There are other things. Float the bag to equalize temperatures, but pour the water and fish through a net into a separate container. Dump the fish from the net and put the water in your house plants. Stores are crowded and diseases in the water are possible, so keep that water out of your tanks. The store fish may have immunity from contact, but your fish may not. Wild sourced fish from sustainable local fishers are infinitely healtheir than anything off a farm. Do not mix them as wild don't have the immunity to diseases any living farm fish has needed to develop. Drip acclimation leaves the fish in bad water longer, and in my experience, is serves no purpose.
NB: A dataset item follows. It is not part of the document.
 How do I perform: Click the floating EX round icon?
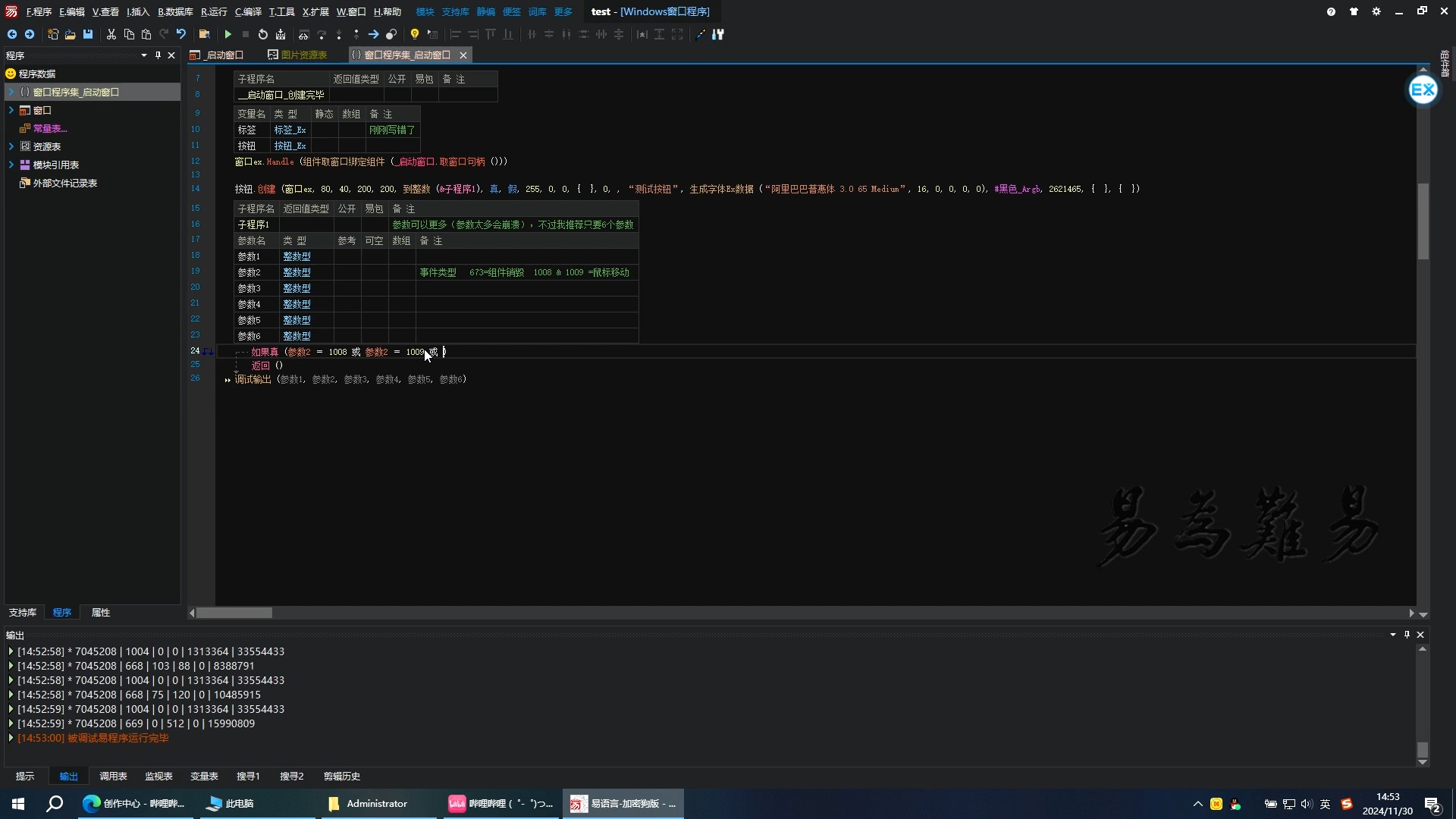[1423, 91]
Quarantine is essential, and very rare. If you have a fully cycled, spacious enough tank to keep new arrivals in, go for it. Please. Tomorrow, I will be checking stores in a city 4 hours away, and if I see what I want, I'll have to buy it without following safe fishbuying. I have QT tanks at the ready, and those fish won't get near my established fish.
You may lose a percentage of delicate fish anyway. If you want six, buy eight. This brings me around to another problem - stocking. Calculate how many fish you can keep in your tank, using all the online tools available. Then NEVER pass 75% of that. If you are right up against the maximum number, you are inviting disease to bring the numbers back down.
You might get the image of the fish store world as a scary place from this. The idea is to avoid the worst case scenarios. I have had fish for 55 years, and 90% of my purchases from stores have gone well. It's that 10% that ruins our enjoyment of the hobby, and enjoyment is what it's all about.